September 24th, 2018

Bar-shouldered dove - Geopelia humeralis

Known in the Queensland region as the bronze bar-shouldered dove is a small blue coloured dove, with an array of strongly metallic bronze feathers around the neck and front of their wings.

These birds are very rare and uncommon in NSW; however, in the tropics, they seem to be doing very well. I have seen quite a few getting about in the streets and parks. This little bird sitting on the woodchips and mulch in a garden is trying his best to get some food crumbs. I think he got the idea I needed a picture first.

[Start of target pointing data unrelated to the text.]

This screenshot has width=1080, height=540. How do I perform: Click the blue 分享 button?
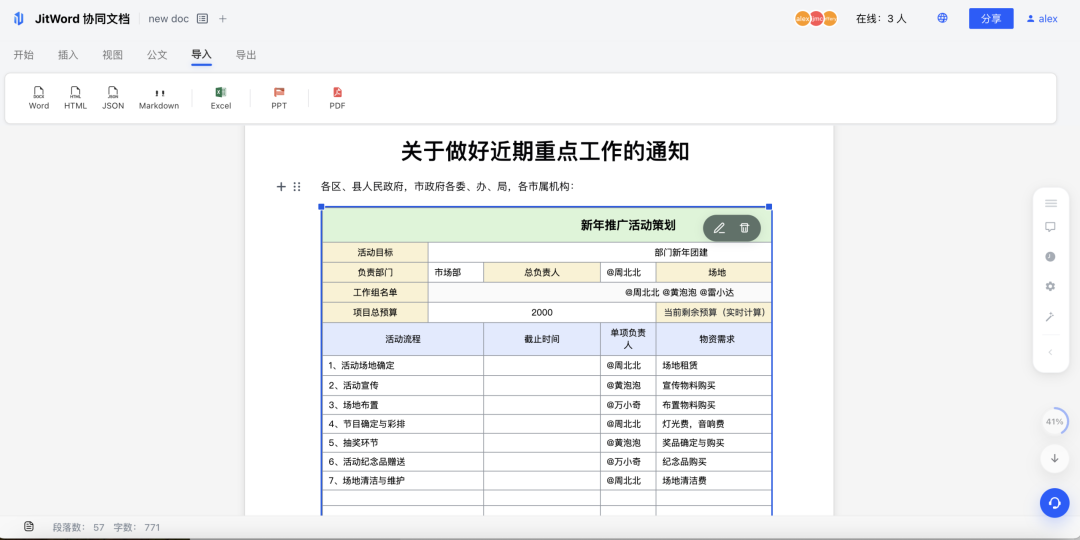coord(990,19)
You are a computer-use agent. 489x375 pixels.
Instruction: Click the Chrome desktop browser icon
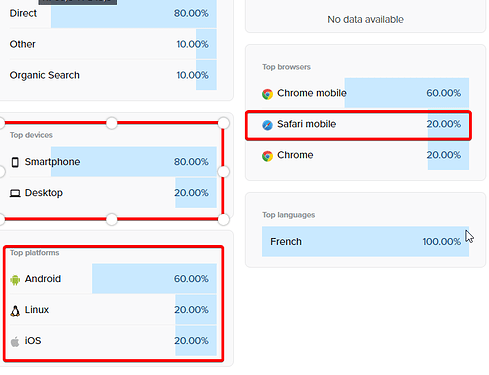pyautogui.click(x=267, y=156)
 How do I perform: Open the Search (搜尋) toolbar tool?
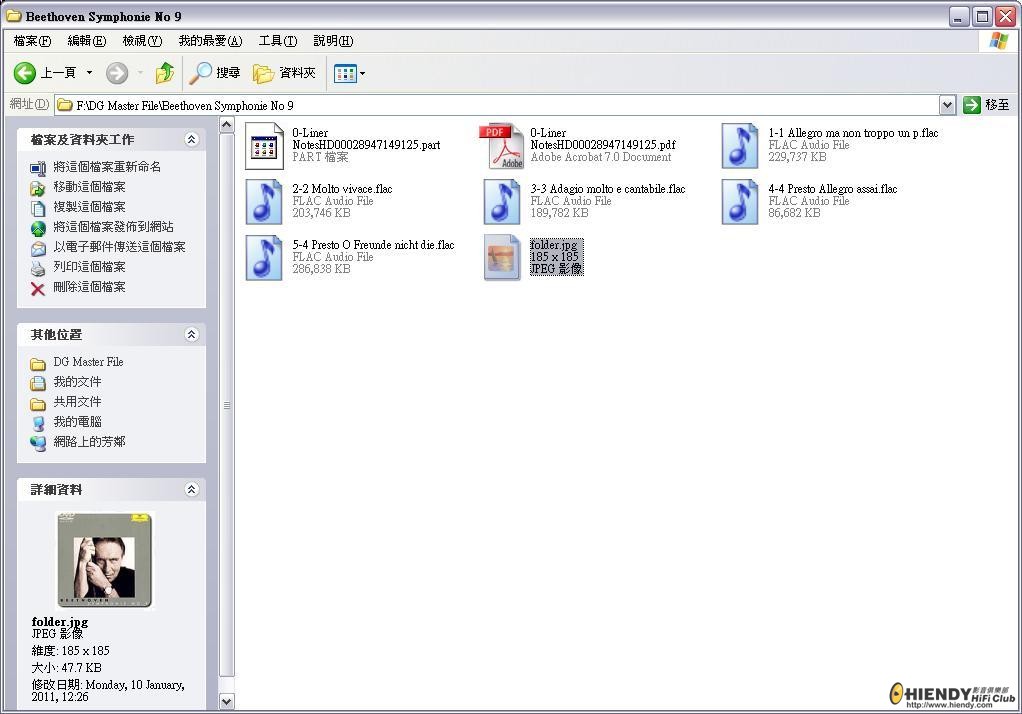pos(215,73)
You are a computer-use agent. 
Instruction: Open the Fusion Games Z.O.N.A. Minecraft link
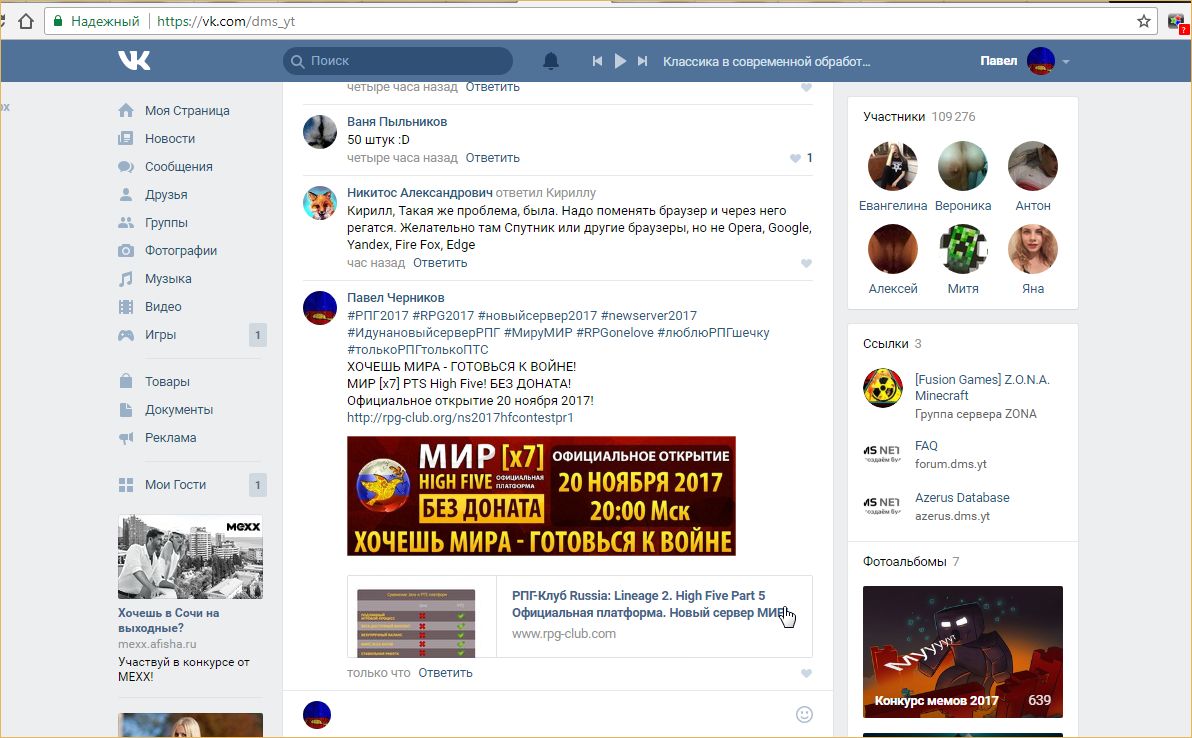click(981, 387)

Uniquely these birds have a blue beak, and a yellow eye colouration. They are quite strange at first, as you don't expect to find blue pigeons or doves. However, after some time I found them to be good company. They are a medium sized bird, and make a soft extended cooing noise. Although a bit different to what I am used to, they are quite a special bird.

These birds have a number of factors though that make them a protected species. The birds are at risk to toxoplasmosis due to exposure to cat faeces mainly because they prefer to feed on the ground. Because they feed and walk around on the ground, they are actually at risk of being eaten by the cats too. Unlike curlews, these birds will sleep in trees and away from harm, but their numbers have declined due to feline activity. Thankfully there is a conservation effort to keep feral cat numbers down, for the better good of keeping native birds safe from being eaten.